Thankfully these aren't standard issue in Kentucky doctor's offices anymore. (They're not, right?)

And just a day after discussing the "Devil Deer", now we get references to "Witch Deer"? The plot thickens, like an Appalachian forest.

Monday, December 15, 2008

Devil Deer


We're currently in a peculiar moment in history: even though wildlife populations are dwindling more than ever, we're actually far more likely to encounter them now than we were twenty years ago. The reason for this is because the privacy of their natural habitat is increasingly encroached upon by civilization.

Case in point: just a few years ago I was walking through a small semi-wooded area being cleared for a forthcoming subdivision. A lot of bulldozers and hammering going on, so definitely the last place I'd expect to see deer.

As I walked down a recently paved road, an impossibly enormous elk jumped out of the shrubbery to my right and charged straight for me. All my life, it's always been deer running from me, not straight at me! Its antlers were a huge, crazy, multi-tined, asymmetrical mess, and its eyes were like evil black soulless marbles. I moved out of the deer's path and fortunately, it kept on charging along its prescribed path, crashing through the shrubbery on the other side of the road.

And then it was gone.

When I used to have an art studio in Richmond, my neighbor was an old-timer hunter who ran an army-surplus store.
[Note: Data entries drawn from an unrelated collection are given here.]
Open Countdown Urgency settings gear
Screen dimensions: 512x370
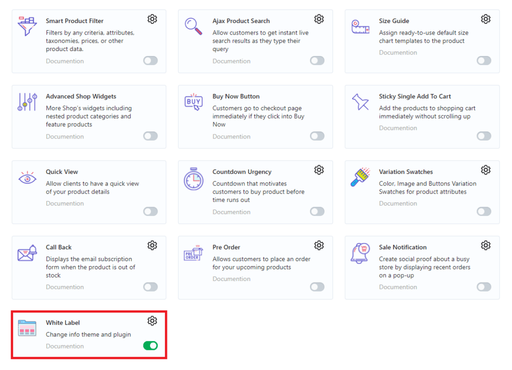(319, 170)
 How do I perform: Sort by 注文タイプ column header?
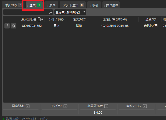pos(79,19)
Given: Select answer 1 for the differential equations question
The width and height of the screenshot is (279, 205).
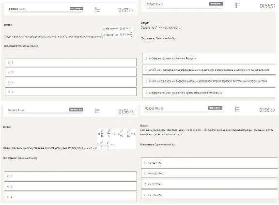Looking at the screenshot, I should point(71,63).
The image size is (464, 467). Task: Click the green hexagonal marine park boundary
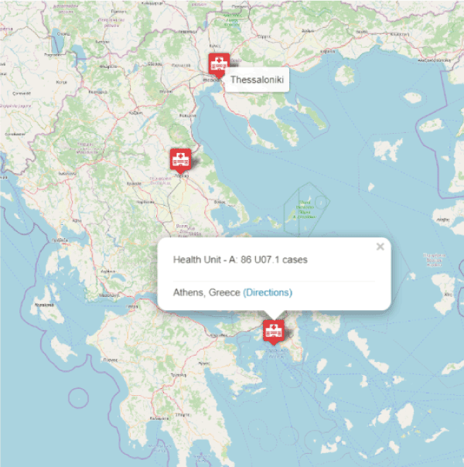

I recounted the incident to him, and his eyes widened. "You know whatchoo saw??" he exclaimed. "Son, you done saw the DEVIL DEER! Do you know how many hunters would give their left NUT to see the Devil Deer?"

Prodded to elaborate further, he told me "all serious big-time hunters know about Devil Deer, and that they're the most dangerous thing in all the wilderness. They're bigger, meaner and crazier than regular deer, and they cain't be killed!"

What I don't know about the world of hunting, you can almost fit into the Hollywood Bowl. So, I remain unsure if this guy was either crazy or just pulling my leg with some sort of "Great Pumpkin" story for drunk outdoorsmen.

What I do know, however, is that Kentucky is quite popular among hunters for non-typical deer specimens. And this message board post alludes to a 200-inch buck shot in Fredonia in Caldwell County.

And then there are certain ancient legends, carried across the great pond to our fair continent by Europeans but finding a suitable growth culture in our dark and bloody ground. Legends of hunters witnessing magical and frightening deer, the likes of which never beheld before, which lure the hunter to strange and unfamiliar parts of the woods. The evil ghostly deer then disappears like an apparition, leaving the unfortunate hunter completely and hopelessly lost in terra incognita.


Then there's the Catholic Saint Hubert, who became the patron saint of hunters. As the story goes, Hubert was a reckless and thoughtless hunter, until one day he was visited by a majestic talking stag with a glowing crucifix floating above his head. The talking stag warned Hubert he was doomed to Hell, so Hubert turned to Christianity, resolved to spend the rest of his days doing good works, and became a Saint. The eerie, mystical-looking stag that has adorned bottles of Jagermeister since 1934 is that same creature that confronted St. Hubert.

The cross-stag may seemingly be playing for the opposite team of the Devil Deer, but it sure as heck looks scary!